RINA:超ハッピーな楽しいツアーにします。いいムードを全国にお届けして、元気の出るツアーにしたいですね。今回、小さいライブハウスとホールがあって、会場も遊びが効いてるから、1本のツアーの中でいろんな見せ方ができるんじゃないかと思ってます。
HARUNA:お客さんがすごく幅広くなったのと、コロナ禍以降、ライブを観る環境も変化して。自分たちの年齢が上がってくるのとともに、2階席のほうが観やすいとか、ライブハウスでも座って観たいいよね、という気持ちも分かるから。そういうことも考えて、今回、会場によってチケットの券種をいろいろ分けて販売するんです。

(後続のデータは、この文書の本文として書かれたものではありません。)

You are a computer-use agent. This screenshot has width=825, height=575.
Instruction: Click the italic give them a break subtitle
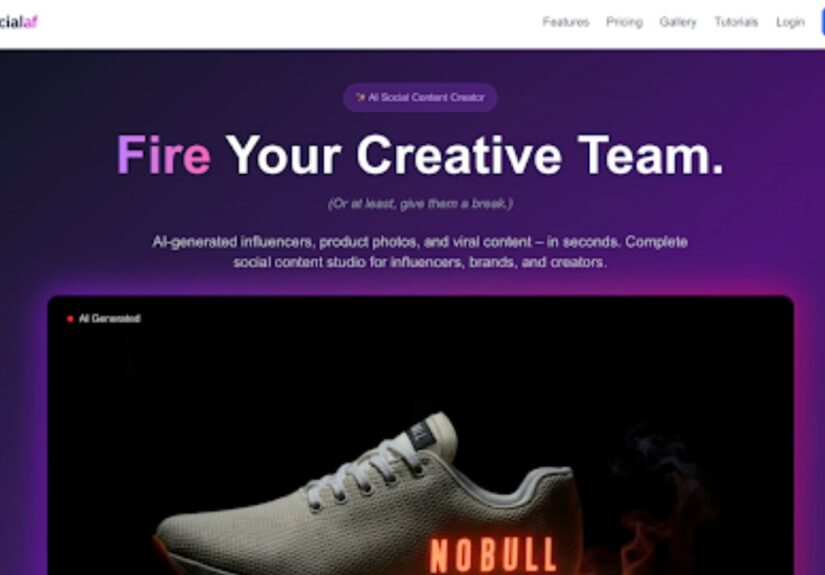420,204
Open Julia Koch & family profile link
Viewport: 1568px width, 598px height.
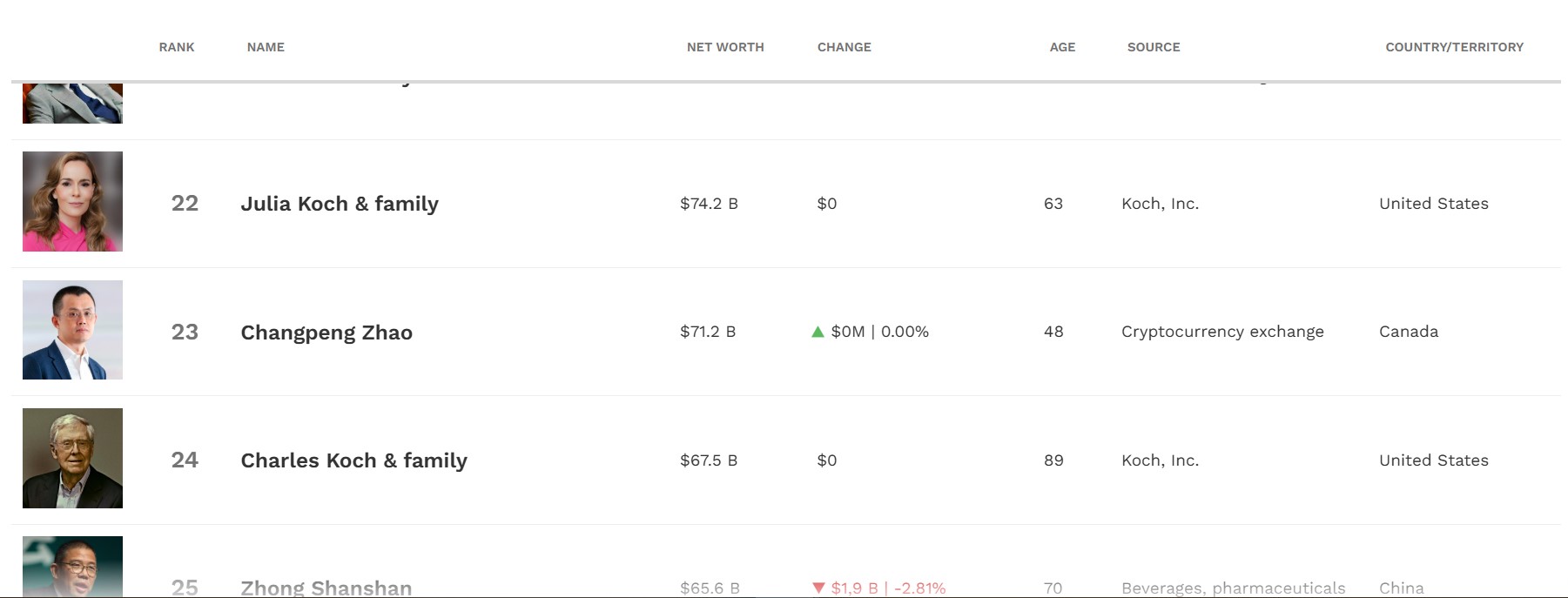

そういう新しい試みにも挑戦するツアーなんです。
RINA:ライブハウスを指定席でとか、チケット券種をいろいろ作って、というのは初めてなので、これがうまくいったら、観に来てくれる人もさらに増えて、ライブに行くというハードルも下がるのかなと。もっとみんなが自由気ままに、気楽にライブに行ける環境をツアーで作りたいなって思っているんです。
TOMOMI:そもそもホールとライブハウスが混ざってるツアーは初めてやるんです、私たち。自分たちのライブって、Zeppみたいなホールは2階の椅子席から売り切れるんですよ。一緒に年齢を重ねてきた方々や、お子さんと一緒に来てくれる人は椅子がある方が安心だったりするので。そうなると、ライブハウスでギューッてなっちゃうのはちょっとな、ってなっちゃう。でも、そういう風なところで楽しみたい人もいるのも分かってるから、どっちの人も来られる環境を作りたくて、今回いろんな券種を考えました。詳しいことはSNSとかで見てほしいんですけど、ホールを選んだら椅子が自動的につくし、ライブハウスでも、後ろの方に段差をつけて席を置いたり。そういうやり方で、自由に会場、場所、席も選べるようにしたので、自分が1番楽しめるなっていうチケットを選んで、楽しんでもらいたいなと思ってます!